Les dernières paroles de Jésus sur la croix expriment à quel point lui, l’innocent, est venu nous innocenter auprès du père : « Ils ne savent ce qu’ils font ». Il vient porter sur lui seul la culpabilité et le châtiment du péché, suppliant le père d’exaucer cet acte de charité suprême. Dieu seul, en la personne du Fils fait homme, pouvait le présenter au Père de sorte à réparer l’offense qui lui était faite. Jésus s’était déjà présenté comme pénitent lors de son baptême au Jourdain, et il l’exprime ouvertement sur la croix : « Pardonne-leur ». Prenant sur lui le péché, il éprouve au plus intime de son humanité le vertige de la créature séparée de son créateur : « Mon Dieu pourquoi m’as-tu abandonné ? »

LA CLÉ : EN JÉSUS, LE JUGEMENT EST MISÉRICORDE

 — Le jugement : pierre qui tue ou parole qui libère ? (Jn 8,1-11)

Mais eux, entendant cela, s’en allèrent un à un, à commencer par les plus vieux ; et il fut laissé seul, avec la femme toujours là au milieu. Alors, se redressant, Jésus lui dit : « Femme, où sont-ils ? Personne ne t’a condamnée ? » Elle dit : « Personne, Seigneur. » Alors Jésus dit : « Moi non plus, je ne te condamne pas. Va, désormais ne pèche plus. »

« Celui d’entre vous qui est sans péché, qu’il soit le premier à lui jeter la pierre ». Par cette parole, Jésus rassemble les accusateurs et l’accusée, tous coupables devant Dieu. Il invite chacun à un examen de conscience, et à laisser retentir en lui la certitude qu’il est le premier pécheur. « Moi non plus je ne te condamne pas. Va, et désormais, ne pèche plus ». Cette parole de pardon nous renvoie à ce que Jésus a fait pour nous. Il a donné sa vie en rançon pour la multitude, afin d’obtenir pour tous le pardon du Père ; et pour cette raison, plus personne ne peut accuser un autre devant Dieu. Si nous accueillons notre pardon, il nous faut aussi accueillir le pardon que Dieu procure à nos frères.

 — Dieu n’a pas envoyé son Fils dans le monde pour juger, mais pour sauver (Jn 3, 16-18)

Car Dieu a tant aimé le monde qu’il a donné son Fils unique, afin que quiconque croit en lui ne se perde pas, mais ait la vie éternelle. Car Dieu n’a pas envoyé son Fils dans le monde pour juger le monde, mais pour que le monde soit sauvé par lui. Qui croit en lui n’est pas jugé ; qui ne croit pas est déjà jugé, parce qu’il n’a pas cru au Nom du Fils unique de Dieu.

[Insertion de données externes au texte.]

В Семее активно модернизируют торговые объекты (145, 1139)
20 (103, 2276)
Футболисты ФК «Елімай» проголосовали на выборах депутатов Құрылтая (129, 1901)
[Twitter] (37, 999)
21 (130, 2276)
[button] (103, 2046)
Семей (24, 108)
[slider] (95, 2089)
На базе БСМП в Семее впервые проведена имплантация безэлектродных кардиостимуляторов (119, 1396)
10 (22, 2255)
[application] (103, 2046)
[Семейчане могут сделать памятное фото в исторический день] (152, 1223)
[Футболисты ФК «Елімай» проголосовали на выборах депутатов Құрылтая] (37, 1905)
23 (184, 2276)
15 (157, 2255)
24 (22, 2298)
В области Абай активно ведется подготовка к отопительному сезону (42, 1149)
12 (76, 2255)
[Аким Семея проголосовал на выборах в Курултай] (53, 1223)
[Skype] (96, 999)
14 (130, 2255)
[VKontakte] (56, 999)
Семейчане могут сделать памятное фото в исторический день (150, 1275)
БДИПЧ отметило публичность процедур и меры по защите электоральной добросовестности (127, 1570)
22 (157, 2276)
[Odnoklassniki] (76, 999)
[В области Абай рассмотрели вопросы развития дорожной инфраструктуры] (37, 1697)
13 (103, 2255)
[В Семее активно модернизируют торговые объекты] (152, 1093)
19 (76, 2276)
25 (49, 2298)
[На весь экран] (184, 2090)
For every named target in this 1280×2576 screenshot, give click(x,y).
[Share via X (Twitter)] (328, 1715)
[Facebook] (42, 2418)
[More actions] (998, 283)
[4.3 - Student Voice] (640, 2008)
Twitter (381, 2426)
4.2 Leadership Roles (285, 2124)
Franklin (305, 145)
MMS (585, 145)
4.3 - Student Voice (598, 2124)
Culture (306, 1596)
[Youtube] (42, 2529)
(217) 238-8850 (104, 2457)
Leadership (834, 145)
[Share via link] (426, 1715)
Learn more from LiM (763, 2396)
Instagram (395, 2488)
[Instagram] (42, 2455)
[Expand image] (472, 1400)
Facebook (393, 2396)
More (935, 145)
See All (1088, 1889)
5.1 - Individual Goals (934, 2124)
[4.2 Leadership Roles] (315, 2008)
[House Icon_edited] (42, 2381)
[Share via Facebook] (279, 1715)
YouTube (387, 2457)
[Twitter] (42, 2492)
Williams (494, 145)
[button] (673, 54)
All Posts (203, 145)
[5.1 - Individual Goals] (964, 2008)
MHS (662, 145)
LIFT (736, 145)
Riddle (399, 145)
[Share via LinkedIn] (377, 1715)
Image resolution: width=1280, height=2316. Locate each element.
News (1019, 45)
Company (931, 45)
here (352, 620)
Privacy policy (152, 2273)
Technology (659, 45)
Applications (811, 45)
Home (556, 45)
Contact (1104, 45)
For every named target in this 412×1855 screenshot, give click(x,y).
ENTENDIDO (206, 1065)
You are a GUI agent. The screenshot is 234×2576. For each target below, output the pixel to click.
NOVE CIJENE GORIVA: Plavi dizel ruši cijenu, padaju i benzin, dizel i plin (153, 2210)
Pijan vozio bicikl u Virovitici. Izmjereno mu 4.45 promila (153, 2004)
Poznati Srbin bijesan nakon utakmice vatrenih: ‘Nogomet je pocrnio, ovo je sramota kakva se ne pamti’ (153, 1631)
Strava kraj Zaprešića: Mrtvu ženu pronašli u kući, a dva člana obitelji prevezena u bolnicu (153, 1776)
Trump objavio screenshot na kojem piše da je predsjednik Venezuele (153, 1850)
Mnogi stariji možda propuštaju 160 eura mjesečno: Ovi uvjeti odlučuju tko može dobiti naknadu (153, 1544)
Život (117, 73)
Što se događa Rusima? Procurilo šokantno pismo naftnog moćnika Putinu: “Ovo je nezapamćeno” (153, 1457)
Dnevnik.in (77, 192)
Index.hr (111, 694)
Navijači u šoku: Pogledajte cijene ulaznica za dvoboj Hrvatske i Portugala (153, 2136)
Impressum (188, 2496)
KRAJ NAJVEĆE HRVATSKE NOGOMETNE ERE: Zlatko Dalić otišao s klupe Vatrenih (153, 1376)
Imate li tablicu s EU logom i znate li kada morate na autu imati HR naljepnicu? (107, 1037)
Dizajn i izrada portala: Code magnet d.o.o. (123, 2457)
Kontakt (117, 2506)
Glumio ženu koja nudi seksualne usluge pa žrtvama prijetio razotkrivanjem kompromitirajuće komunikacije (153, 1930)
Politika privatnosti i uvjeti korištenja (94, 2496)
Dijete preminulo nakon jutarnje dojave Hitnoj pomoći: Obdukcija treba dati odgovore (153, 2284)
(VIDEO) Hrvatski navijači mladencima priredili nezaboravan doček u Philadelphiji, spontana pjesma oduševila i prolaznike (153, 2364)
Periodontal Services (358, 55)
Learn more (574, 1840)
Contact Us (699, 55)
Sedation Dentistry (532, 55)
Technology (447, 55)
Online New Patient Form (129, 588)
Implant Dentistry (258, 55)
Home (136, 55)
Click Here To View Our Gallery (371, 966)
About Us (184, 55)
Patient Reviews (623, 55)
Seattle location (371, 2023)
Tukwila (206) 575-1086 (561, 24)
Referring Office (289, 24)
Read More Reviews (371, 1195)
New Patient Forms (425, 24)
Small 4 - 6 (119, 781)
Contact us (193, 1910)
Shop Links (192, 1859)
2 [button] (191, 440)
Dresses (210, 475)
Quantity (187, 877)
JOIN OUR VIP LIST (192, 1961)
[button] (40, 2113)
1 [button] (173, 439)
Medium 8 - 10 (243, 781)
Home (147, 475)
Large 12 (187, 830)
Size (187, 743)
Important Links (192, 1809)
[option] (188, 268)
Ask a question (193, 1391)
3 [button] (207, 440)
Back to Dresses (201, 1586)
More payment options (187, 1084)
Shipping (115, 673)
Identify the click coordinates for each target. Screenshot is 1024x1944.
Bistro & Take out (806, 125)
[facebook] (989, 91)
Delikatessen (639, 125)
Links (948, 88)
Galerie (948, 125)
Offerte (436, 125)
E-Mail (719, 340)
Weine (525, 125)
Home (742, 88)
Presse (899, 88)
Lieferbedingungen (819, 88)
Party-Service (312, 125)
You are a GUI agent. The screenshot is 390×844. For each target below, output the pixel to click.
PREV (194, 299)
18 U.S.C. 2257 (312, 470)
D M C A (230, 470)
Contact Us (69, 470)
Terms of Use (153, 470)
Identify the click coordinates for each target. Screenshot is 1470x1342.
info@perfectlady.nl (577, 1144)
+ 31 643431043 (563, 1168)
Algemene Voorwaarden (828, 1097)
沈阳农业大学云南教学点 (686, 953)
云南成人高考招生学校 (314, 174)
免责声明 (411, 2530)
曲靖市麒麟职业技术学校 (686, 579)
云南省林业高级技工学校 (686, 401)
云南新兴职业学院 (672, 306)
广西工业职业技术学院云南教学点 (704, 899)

Jésus exprime clairement par ces paroles combien l’amour divin qui anime l’incarnation et la rédemption est un amour de miséricorde. Dieu ne vient pas juger, condamner, exécuter par sa justice. Il vient sauver, pardonner, libérer par sa miséricorde. D’où l’importance essentielle de la foi en l’amour miséricordieux de Dieu : qui croit en lui n’est pas jugé, il échappe au jugement de la justice ; qui ne croit pas en amour miséricordieux demeure dans la perspective d’une relation à Dieu qui relève du droit pénal et donc de l’exécution d’une sentence. Et Jésus dit encore : « Qui croit au Fils a la vie éternelle ; qui refuse de croire au Fils ne verra pas la vie ; mais la colère de Dieu demeure sur lui. » (3,36).